Pennsylvania Sen. Rick Santorum, who holds the No. 3 leadership post in the Republican-controlled Senate,
said yesterday that while he would not rule out an eventual run for the presidency, he is focused on winning re-election to
the Senate in 2006 and making a bid to become his party's majority whip.
"I'm not saying never," Santorum said when asked about a potential White House run, "but it is my intention
to get elected to the Senate and serve my term.
"If you talked to everybody who's thinking about running for president, they're working right now," he said.
"They're lining up people, they're making visits to Iowa and New Hampshire this year and they're doing what's necessary to
build that political and grass roots support. Let me be very candid. I'm not going to do any of that. If I travel around the
country, which I intend to do, it's for one purpose: to raise money for my Senate race in 2006."

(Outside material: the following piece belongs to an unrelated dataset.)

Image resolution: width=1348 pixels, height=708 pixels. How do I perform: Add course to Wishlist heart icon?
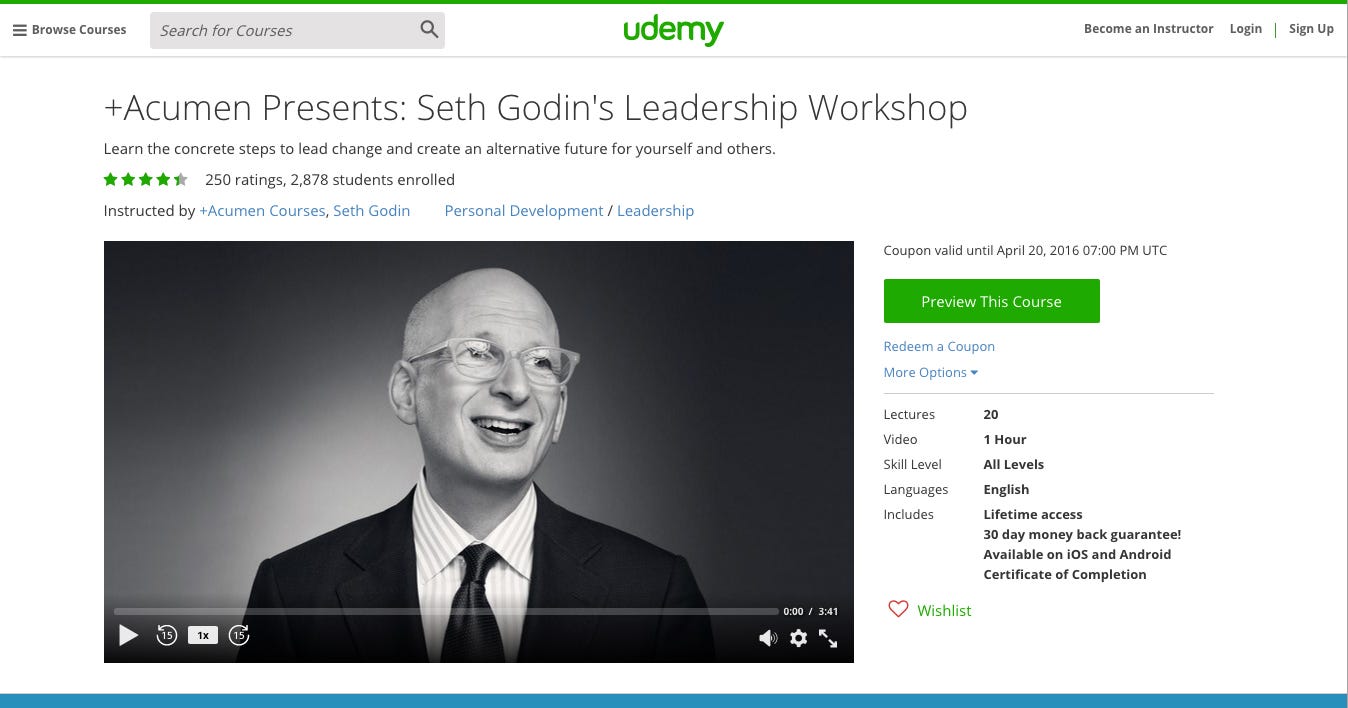click(x=898, y=609)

If Santorum is re-elected, some have speculated that he might make a run for the White House or make a bid
to become majority leader when Sen. Bill Frist, R-Tenn., retires in 2006. But Santorum yesterday said he plans to run for
the No. 2 position because he expects the Senate's current majority whip, Sen. Mitch McConnell of Kentucky, to seek the top
"It's a step up," he said of the Whip position, in which he would be charged with marshaling his party's votes
on key issues. "It's an opportunity to have even more say about what goes on around here and I think it plays on a lot of
my strengths and what I can do on the floor of the United States Senate."
In the meantime, however, Santorum said he anticipates "a very difficult race" for his seat in 2006 because
of Pennsylvania's close split between Democrats and Republicans, his outspoken support for banning gay marriage and other
conservative causes, and the likelihood that national liberal organizations will mobilize to try to defeat him.
Democratic Party leaders are courting Pennsylvania Treasurer Bob Casey Jr. to challenge Santorum, and other
Democrats have expressed interest in the race, including former Treasurer Barbara Hafer, former Rep. Joseph Hoeffel and state
Rep. T.J. Rooney, the state Democratic chairman.
Santorum noted that he won election in 2000 by just 6 percentage points...
"I know I'm on a No. 1 target list," Santorum said, alluding to the Democratic Party's hopes of taking over
Republican Senate seats, especially in states with many registered Democrats. "There's no question that if they think they
can win this seat they're going to put in a lot of resources"...
"It's going to cost [the Democrats] a million and a half dollars to run an ad to hurt me. That's ten ads in
most other states," he said. "So I'll take the fire for a while -- that's O.K. with me if that frees up opportunities for
us to win seats other places"...
Santorum said he was continuing to mollify conservatives upset with his support for Sen. Arlen Specter's bid
to become chairman of the Senate Judiciary Committee. The comments of his fellow Pennsylvania Republican about the difficulty
he would have in getting anti-abortion Supreme Court nominees confirmed by the Senate sparked an outcry last November. Santorum
said he was sure Specter will be "fair" and will smooth the way for President Bush's nominees to get an up-or-down vote on
the Senate floor.
Santorum said a number of anti-abortion activists demonstrating in Washington Monday gave him "an earful"
about their displeasure over Specter's chairmanship.